Despite harm to any class member being insufficient for success, the majority considered certification would still be warranted, because a negative finding would have significance. If the plaintiff fails to prove that some class members at the indirect purchaser level were harmed, then the defendant would obtain a dismissal for all indirect purchaser claims.


In addition to the foregoing, the Pioneer decision also addressed two other issues of significance: whether the principle of discoverability applies to the statutory limitation period for claims under section 36, and whether "umbrella purchasers" who bought similar products from non-defendants can assert claims against price-fixers on the theory that an antitrust conspiracy has market-wide effects. The limitation period issue is addressed in a separate post, while the Supreme Court's decision on umbrella purchasers merely affirmed existing law from the Ontario and British Columbia Courts of Appeal (although the Supreme Court did acknowledge that liability under section 36 is otherwise limited by remoteness considerations).
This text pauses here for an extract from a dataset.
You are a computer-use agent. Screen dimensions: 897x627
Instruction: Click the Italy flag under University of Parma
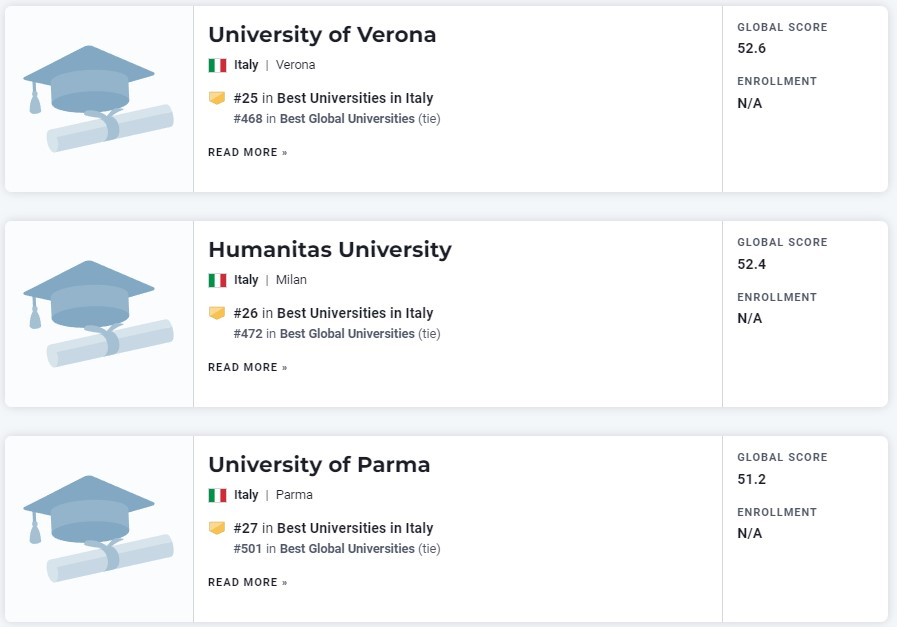click(217, 495)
On each issue, the majority of the Supreme Court appeared motivated not to deny class members a hearing on the merits. Regarding claims by indirect purchasers, however, the peculiar means of salvaging an awkward interpretation of Pro-Sys to permit certification of their claims may have significant effects for other areas of the law. As Justice Côté stated in dissent, "it would be a gross waste of private and public resources to litigate if the only prospective 'benefit' was to show that there was no point bringing the case in the first place." Only time will tell if similarly odd principles are to be applied elsewhere.

*Christiaan acted as counsel to one of the defendants on the Pioneer appeal.

The content of this article is intended to provide a general guide to the subject matter. Specialist advice should be sought about your specific circumstances.